Provided entries:
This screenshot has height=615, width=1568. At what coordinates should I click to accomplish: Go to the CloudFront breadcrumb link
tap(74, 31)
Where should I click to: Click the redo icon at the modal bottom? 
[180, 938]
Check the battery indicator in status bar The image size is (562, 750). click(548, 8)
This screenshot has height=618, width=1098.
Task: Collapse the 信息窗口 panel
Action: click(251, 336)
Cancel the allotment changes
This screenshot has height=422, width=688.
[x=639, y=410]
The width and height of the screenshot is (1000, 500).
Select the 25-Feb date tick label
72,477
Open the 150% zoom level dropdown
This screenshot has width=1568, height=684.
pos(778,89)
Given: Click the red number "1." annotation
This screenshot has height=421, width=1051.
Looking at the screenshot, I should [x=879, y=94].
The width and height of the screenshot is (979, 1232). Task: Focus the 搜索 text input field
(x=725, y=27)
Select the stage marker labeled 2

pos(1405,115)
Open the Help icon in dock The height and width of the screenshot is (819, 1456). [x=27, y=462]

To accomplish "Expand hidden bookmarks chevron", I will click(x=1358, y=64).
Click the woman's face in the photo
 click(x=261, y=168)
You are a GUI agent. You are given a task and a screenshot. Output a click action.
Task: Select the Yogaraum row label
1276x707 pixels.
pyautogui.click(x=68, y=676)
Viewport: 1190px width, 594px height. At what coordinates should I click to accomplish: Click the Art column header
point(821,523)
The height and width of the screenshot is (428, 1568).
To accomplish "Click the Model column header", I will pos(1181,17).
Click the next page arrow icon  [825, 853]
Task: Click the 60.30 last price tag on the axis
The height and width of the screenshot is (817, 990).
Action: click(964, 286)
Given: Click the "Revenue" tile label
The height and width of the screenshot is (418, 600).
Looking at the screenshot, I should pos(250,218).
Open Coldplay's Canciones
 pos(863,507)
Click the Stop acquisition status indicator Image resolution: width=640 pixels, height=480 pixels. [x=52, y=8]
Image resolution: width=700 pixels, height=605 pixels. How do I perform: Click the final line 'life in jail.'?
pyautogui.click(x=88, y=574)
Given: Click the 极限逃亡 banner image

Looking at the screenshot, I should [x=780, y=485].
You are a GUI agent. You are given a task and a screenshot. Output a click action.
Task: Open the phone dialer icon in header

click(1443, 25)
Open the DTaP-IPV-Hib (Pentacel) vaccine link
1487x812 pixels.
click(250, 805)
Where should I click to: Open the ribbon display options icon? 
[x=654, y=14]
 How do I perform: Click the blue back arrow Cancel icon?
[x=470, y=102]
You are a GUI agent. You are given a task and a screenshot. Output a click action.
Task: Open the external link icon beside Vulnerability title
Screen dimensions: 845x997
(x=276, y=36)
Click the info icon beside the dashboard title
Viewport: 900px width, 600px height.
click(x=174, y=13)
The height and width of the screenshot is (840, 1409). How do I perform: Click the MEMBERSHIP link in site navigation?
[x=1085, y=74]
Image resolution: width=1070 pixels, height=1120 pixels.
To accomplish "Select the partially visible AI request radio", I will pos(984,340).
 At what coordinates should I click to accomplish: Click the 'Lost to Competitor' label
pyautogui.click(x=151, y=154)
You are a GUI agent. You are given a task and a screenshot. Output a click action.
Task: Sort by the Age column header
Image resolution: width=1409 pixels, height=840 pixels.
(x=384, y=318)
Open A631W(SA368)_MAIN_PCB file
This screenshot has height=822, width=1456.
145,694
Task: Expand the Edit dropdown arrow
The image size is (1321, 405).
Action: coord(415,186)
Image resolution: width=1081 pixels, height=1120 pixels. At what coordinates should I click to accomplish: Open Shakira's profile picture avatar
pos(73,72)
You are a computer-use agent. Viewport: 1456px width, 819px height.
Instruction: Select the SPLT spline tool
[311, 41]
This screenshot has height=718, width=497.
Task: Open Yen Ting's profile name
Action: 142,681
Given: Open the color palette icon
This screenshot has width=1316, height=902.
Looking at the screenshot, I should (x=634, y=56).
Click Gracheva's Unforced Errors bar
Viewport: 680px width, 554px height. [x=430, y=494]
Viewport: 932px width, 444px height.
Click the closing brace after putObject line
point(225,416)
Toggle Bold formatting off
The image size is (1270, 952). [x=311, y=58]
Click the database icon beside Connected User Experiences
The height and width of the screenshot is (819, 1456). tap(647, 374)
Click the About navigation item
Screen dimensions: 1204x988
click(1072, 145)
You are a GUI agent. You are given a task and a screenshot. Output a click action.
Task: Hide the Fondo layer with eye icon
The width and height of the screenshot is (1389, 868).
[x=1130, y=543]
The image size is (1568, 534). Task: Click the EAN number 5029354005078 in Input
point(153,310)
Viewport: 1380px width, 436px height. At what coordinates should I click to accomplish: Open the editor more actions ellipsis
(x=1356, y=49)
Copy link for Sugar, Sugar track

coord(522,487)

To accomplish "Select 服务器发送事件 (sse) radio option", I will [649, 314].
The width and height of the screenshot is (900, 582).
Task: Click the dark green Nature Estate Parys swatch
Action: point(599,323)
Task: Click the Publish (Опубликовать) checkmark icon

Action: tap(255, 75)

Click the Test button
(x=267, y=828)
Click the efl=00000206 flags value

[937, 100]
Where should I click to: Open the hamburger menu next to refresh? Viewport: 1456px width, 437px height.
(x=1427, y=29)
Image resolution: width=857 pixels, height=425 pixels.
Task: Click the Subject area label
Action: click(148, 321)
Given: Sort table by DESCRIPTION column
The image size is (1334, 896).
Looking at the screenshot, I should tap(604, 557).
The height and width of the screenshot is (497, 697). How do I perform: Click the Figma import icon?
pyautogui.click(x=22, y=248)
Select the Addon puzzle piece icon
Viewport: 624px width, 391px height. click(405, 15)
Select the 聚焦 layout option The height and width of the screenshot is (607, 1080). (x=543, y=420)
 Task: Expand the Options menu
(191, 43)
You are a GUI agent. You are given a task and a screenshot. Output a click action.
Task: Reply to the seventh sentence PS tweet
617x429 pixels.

Exercise:
Could you write out, word for word, the material that begins with the line containing "Viewport: 932px width, 444px height." and runs through the line containing "The image size is (1270, 952). [x=311, y=58]", including both of those lines?

Final answer:
Viewport: 932px width, 444px height.
Click the closing brace after putObject line
point(225,416)
Toggle Bold formatting off
The image size is (1270, 952). [x=311, y=58]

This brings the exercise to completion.